By William Tauro
This past Thursday, dozens of athletes and fans assembled at Trum Field in Somerville for the 2017 Somerville Special Olympics.
Athletes competed in a series of exercises and games with award events throughout the day.
One of the greatest supporters of the Somerville Special Olympics is the Somerville Police Department, who’s dedicated officers formed a partnership with the Special Olympics as mentors over the years.
Special Olympics transforms lives through the joy of sport, every day, everywhere. We are the world’s largest sports organization for people with intellectual disabilities: with more than 4.7 million athletes in 169 countries — and over a million volunteers.
Through the power of sports, people with intellectual disabilities discover new strengths and abilities, skills and success. Our athletes find joy, confidence and fulfillment — on the playing field and in life. They also inspire people in their communities and elsewhere to open their hearts to a wider world of human talents and potential.

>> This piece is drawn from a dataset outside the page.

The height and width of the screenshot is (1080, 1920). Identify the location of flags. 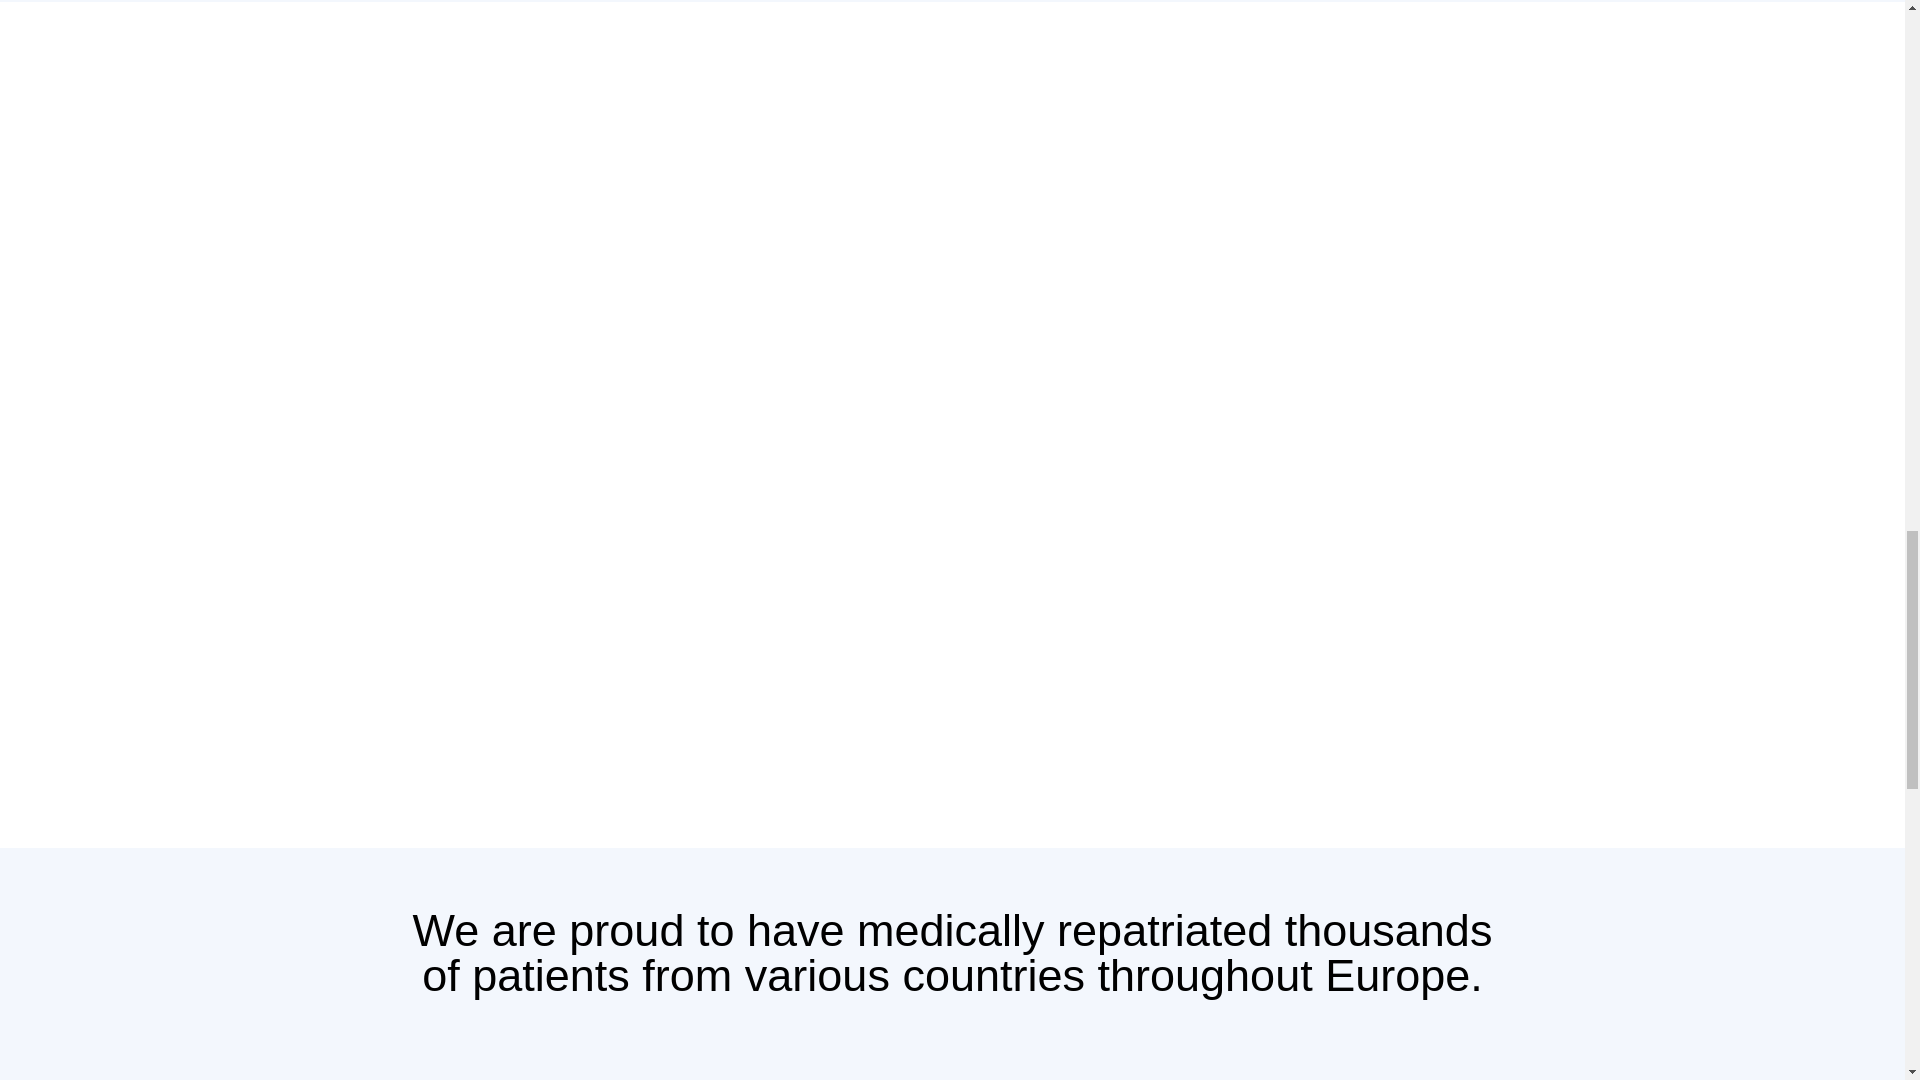
(952, 1054).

Special Olympics is the leading voice in raising awareness about the abilities of people with intellectual disabilities.
Through sports, we showcase the skills and dignity of our athletes. We also bring together communities to see and take part in the transformative power of sports. We know the odds our athletes must overcome and the barriers they face every single day. We see this at training events and competitions as our athletes push to beat their personal bests — and exceed them.
Sports are a powerful force. Sports can shift the focus from disability to ability, from isolation to involvement. We offer the highest quality Olympic-style sports training and competition for people with intellectual disabilities all around the world. This changes attitudes and changes lives.

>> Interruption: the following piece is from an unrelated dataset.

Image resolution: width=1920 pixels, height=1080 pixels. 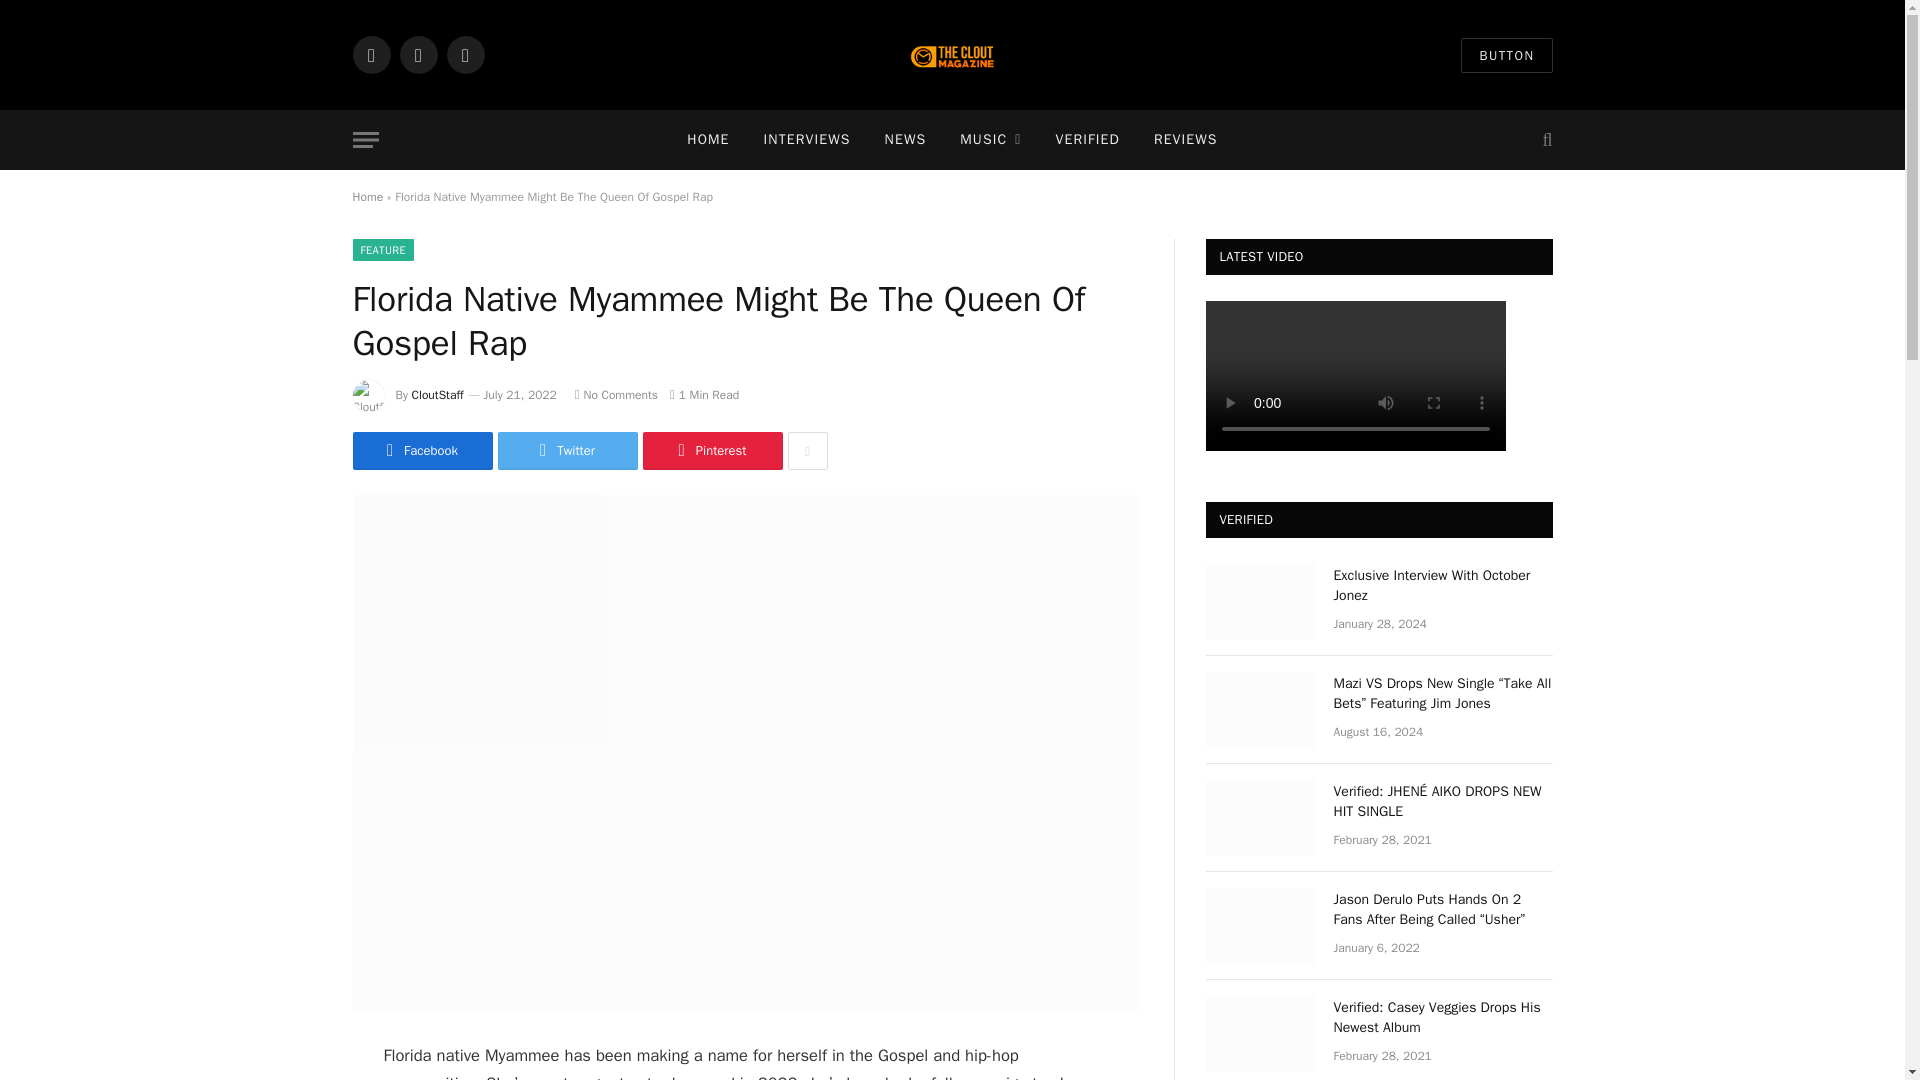 What do you see at coordinates (906, 140) in the screenshot?
I see `NEWS` at bounding box center [906, 140].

The transformative power of sports to instill confidence, improve health and inspire a sense of competition is at the core of what Special Olympics does. From the detailed coaching guides we provide in many languages to the sharp-eyed officials at our international games, the focus is on real sports, real competition, real achievements.
Since 1968, Special Olympics has been spreading the message: people with intellectual disabilities can – and will – succeed when given the opportunity. And it all happens through the simple power of sport. At Special Olympics, we believe that sports can teach us all important lessons. When we train and strive for a goal, it teaches us to dream. When we struggle, it teaches us determination. When we win, we find joy. And if we lose, we can find the strength to try again.
Our sports events bring together a large and inclusive community of athletes, supporters and families, coaches, volunteers and many others. The athletes are at the center of it all — to the shared joy of themselves, their families and their communities.